Caydırıcı bir halleri,

Uzaktan insansı duruşları vardı.

Onlar da üç boyutlu ve boylu posluydular.

Hani şimdilerde yolların kenarlarına konulan 2D ve 3D maketler var ya; o misal.

Otoban ve bölünmüş yolların belirli yerlerine konulan polis arabası görünümlü maketleri görünce, bostan korkulukları birden gözümde canlanıverdi..
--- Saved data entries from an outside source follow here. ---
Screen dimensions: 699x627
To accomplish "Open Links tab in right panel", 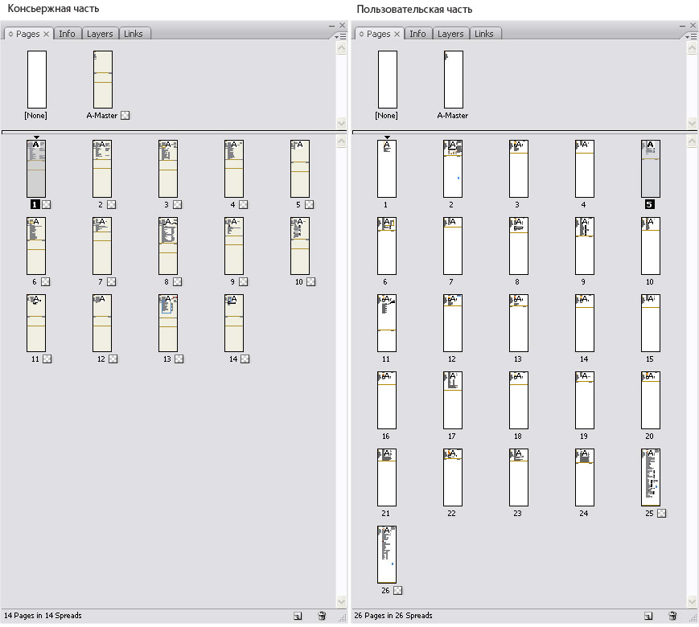I will [x=483, y=34].
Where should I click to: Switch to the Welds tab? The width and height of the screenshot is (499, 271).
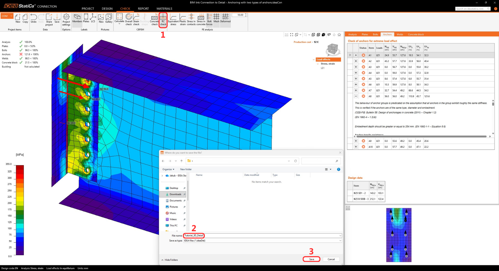400,34
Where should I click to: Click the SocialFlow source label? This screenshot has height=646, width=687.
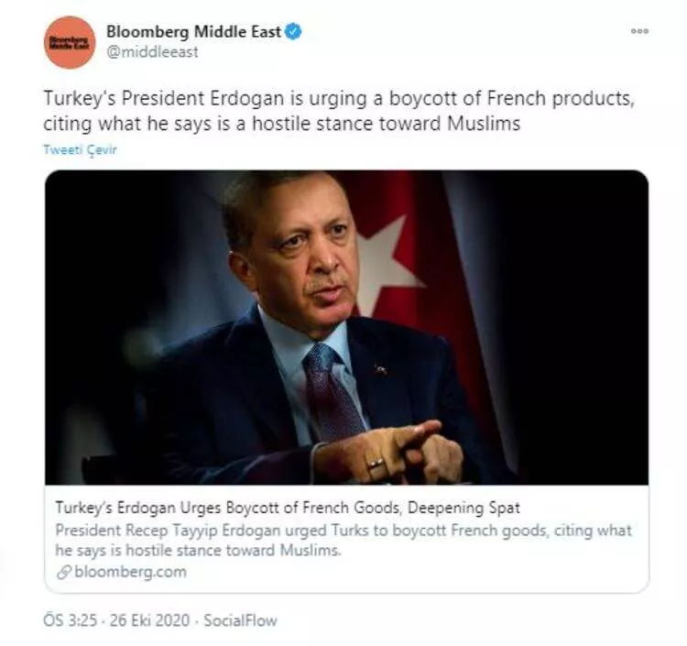pos(240,620)

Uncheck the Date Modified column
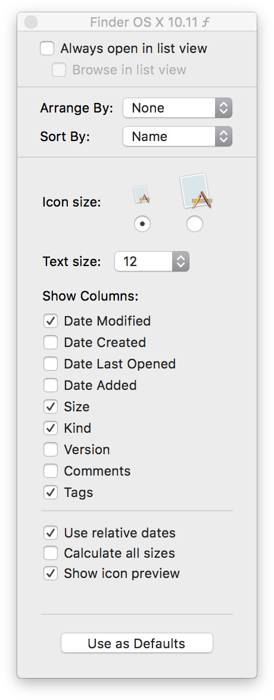tap(51, 321)
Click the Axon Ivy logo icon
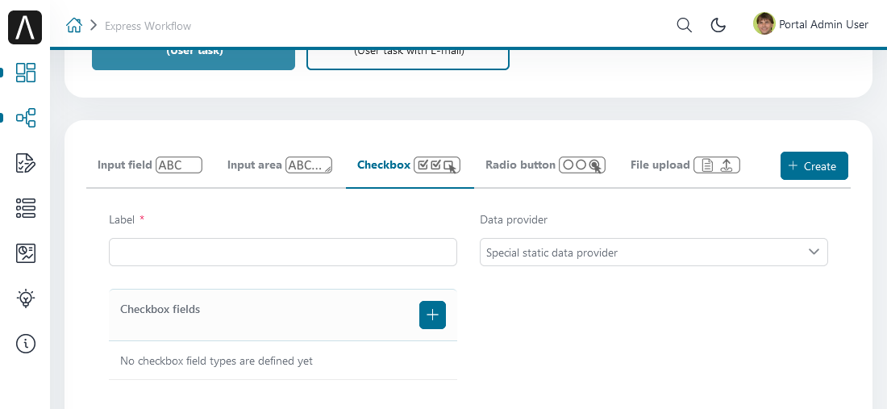 point(25,28)
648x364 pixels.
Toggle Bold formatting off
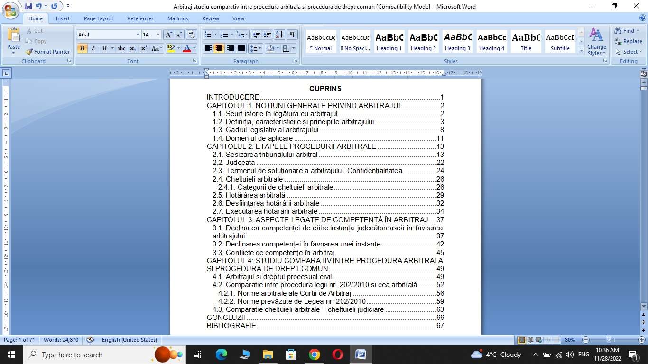tap(82, 48)
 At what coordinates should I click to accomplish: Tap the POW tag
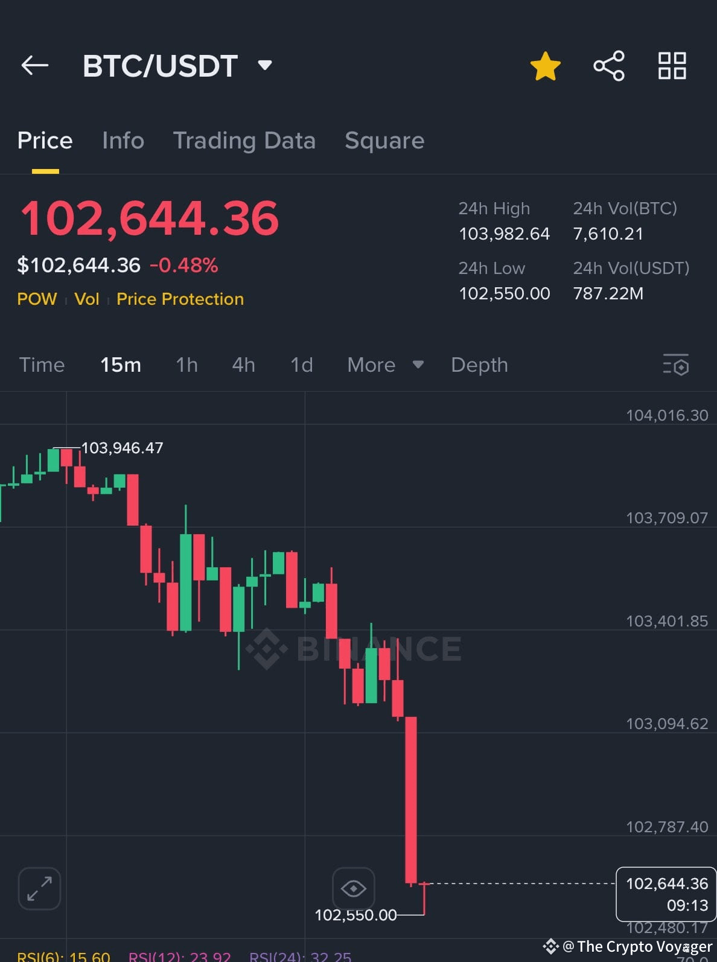click(x=37, y=299)
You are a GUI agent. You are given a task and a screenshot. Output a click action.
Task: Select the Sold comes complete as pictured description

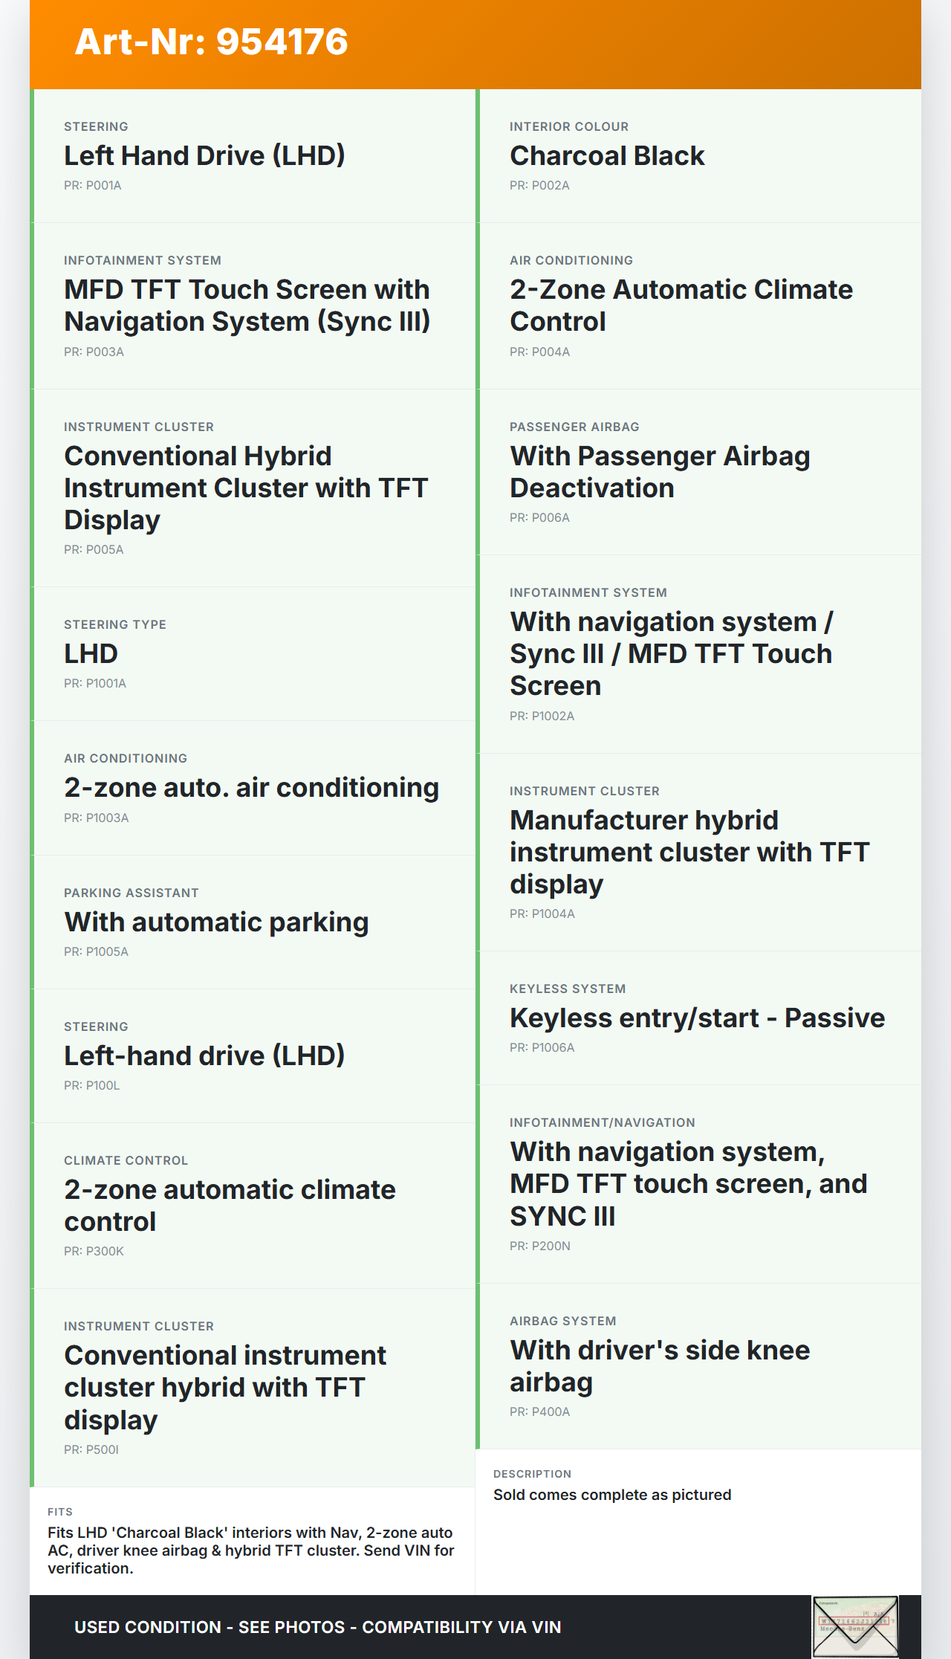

Bostan korkuluklarından esinle mi.?

Yoksa,

Bilimsel bir araştırma ile mi böyle bir önlem alındı, bilmiyorum amma.

Aşı tutmuş, yol kenarlarına konulan polis arabası görünümlü maketler işe yaramış gibi.

Korkutan bir yanı, caydırıcı bir tarafları olduğu kesin.

Ya,

Hız kestiriyor..!

Ya,

Emniyet kemerini bağlatıyor.!!

Ya da ne biliyim,

Ne oluyoruz diyerekten, koltuğumuzda bi doğrulup, direksiyonu daha kararlı kavrıyoruz herhalde.!!

Tarlaya konulan korkuluklar da insansız'dı.

Yol kenarlarına konulan maketlerde insansız.

Korkulukların muhatapları kargalardı.

Maketlerin insanlar.

Bir müddet korkuyor, ürküyor tırsıyoruz da..

Daha sonra..!!!

Korkulukların üzerindeki kargalar resim,

Maketlerin yanındaki insanlar selfie vermeye başlıyor.

Şunu anlıyorum..

Bostan korkulukları, kargalar için icat edilmişti.

Bu maketler ne hesap..

O hesap..

Bir gün bir bostan korkuluğuna dedim ki,

  • Bu ıssız tarlada dikilmekten yorulmuş olmalısın.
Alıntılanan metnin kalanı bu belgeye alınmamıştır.